[Dataset excerpts]

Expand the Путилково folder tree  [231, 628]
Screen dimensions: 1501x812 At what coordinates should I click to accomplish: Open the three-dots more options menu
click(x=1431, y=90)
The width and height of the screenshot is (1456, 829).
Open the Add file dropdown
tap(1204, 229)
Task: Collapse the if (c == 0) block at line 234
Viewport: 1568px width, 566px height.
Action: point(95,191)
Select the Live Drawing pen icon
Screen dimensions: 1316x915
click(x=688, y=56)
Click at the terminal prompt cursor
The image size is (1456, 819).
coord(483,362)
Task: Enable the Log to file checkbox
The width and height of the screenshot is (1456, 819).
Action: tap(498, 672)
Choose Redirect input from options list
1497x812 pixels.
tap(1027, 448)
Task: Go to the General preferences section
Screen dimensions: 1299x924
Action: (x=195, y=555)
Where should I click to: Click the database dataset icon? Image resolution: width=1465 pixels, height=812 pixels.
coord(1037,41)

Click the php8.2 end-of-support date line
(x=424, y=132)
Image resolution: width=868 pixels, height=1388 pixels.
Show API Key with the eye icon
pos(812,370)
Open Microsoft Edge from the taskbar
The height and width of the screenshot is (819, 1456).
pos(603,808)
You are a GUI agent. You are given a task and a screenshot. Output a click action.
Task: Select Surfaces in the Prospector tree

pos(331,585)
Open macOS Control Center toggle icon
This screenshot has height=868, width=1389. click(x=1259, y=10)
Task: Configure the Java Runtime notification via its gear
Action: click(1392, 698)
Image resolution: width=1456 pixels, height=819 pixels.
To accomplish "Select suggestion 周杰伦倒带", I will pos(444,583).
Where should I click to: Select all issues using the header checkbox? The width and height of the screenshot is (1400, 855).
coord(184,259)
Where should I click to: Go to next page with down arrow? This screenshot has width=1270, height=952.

Assignment:
Restate exactly the lines running from the line with "You are a GUI" to the end of the entries above, both ends included.

Task result:
You are a GUI agent. You are given a task and a screenshot. Output a click action.
Task: Select Surfaces in the Prospector tree

pos(331,585)
Open macOS Control Center toggle icon
This screenshot has height=868, width=1389. click(x=1259, y=10)
Task: Configure the Java Runtime notification via its gear
Action: click(1392, 698)
Image resolution: width=1456 pixels, height=819 pixels.
To accomplish "Select suggestion 周杰伦倒带", I will pos(444,583).
Where should I click to: Select all issues using the header checkbox? The width and height of the screenshot is (1400, 855).
coord(184,259)
Where should I click to: Go to next page with down arrow? This screenshot has width=1270, height=952.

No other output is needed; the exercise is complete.